Local state authorities of the Western Chinese province of Sichuan have reportedly started an investigation into suspected illegally setup Bitcoin mining farms along the banks of Dadu river where it is extremely cheap to run Bitcoin mining operations due to cheap electricity from hydroelectric power stations on sight. A report by state-owned media agency Sina made the announcement on Thursday, May 30th. The Sichuan province of China is mountainous and full of water resources. The region in question is called Garze, a county in the Sichuan province through which the Dadu River flows.

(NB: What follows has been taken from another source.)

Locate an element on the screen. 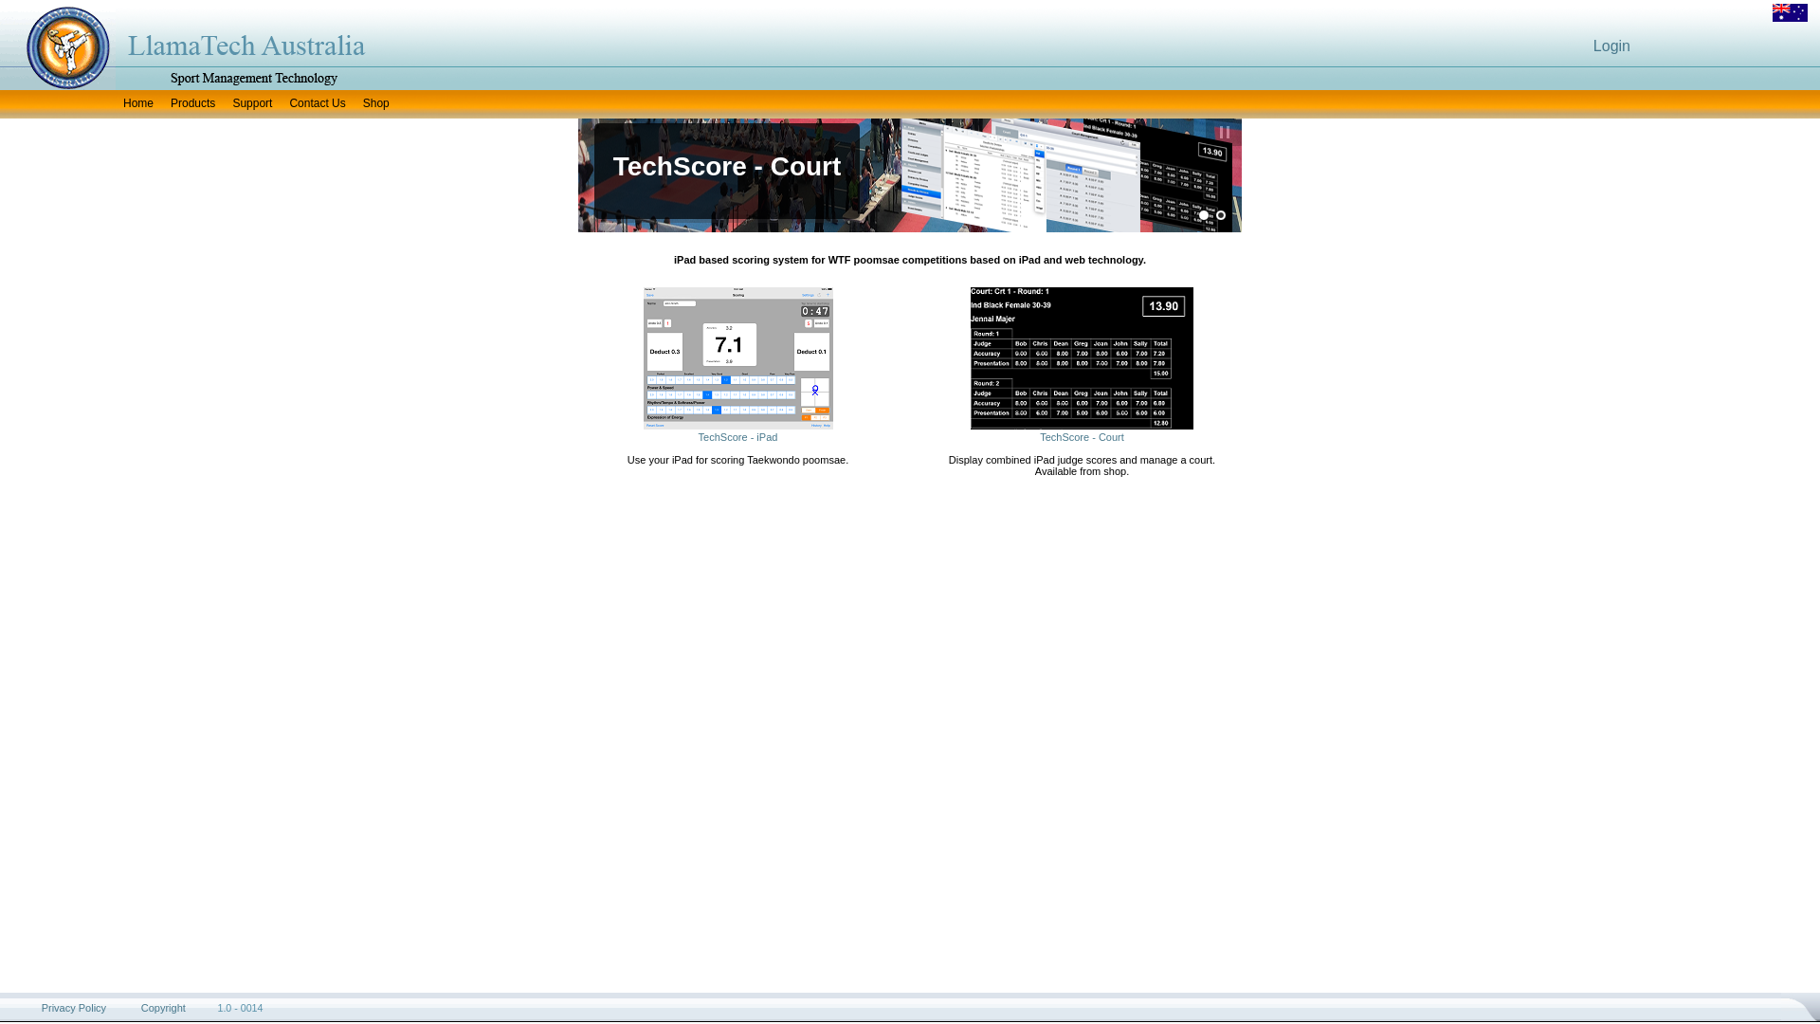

The article identified one power station built along the river – Ginkang hydroelectric power station – in which one Bitcoin mining farm without the proper legal documentation has been established. The illegal Bitcoin miner has a capacity of about 50,000 machines of which 60% of that is already in operation. “We are still investigating on the issue and can’t disclose more details on the overall situation,” an official from China’s Economic and Information Bureau was quoted as saying.
Another official from the local land resource bureau who also spoke to Sina said that the permit to operate in the region is necessary to ensure that no one establishes an illegal business to take advantage of the cheap electricity.
“If [a bitcoin mining farm] is built within the authorized area of a power station for electricity consumption, we need to verify if their usage is legal. If it’s outside the authorized area, then it needs to be dealt with as the construction was not approved.”
China is approaching the mid-year rainy season which has coincidentally aligned with the return of the Bitcoin bull season. Most Bitcoin miners in the global Bitcoin network are based in China and most of these were shut down during the ‘crypto winter’ season towards the end of the year last year. It is safe to assume that most of these defunct miners will be looking to reestablish their operations and this will be most probably in the cheaper-to-run regions of western parts of China especially in the Sichuan province. The report by Sina seems to confirm this and shows that Bitcoin miners in China are either expanding their operations or setting up new mining farms to take advantage of the upcoming cryptocurrency bull season.
“We don’t allow outside investment in the area to be involved in bitcoin. Even for big data projects, we will conduct an investigation into the nature of the data involved before making a decision,” an official from the Economic and Information Bureau told the newspaper.